Switch "data point" to "marker" throughout the records below, and leave every other part of them unchanged.

╔══

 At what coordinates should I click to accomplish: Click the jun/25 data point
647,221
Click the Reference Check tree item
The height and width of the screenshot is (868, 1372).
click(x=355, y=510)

╚══

▶ **REPLY TO THE EXERCISE**:
 At what coordinates should I click to accomplish: Click the jun/25 marker
647,221
Click the Reference Check tree item
The height and width of the screenshot is (868, 1372).
click(x=355, y=510)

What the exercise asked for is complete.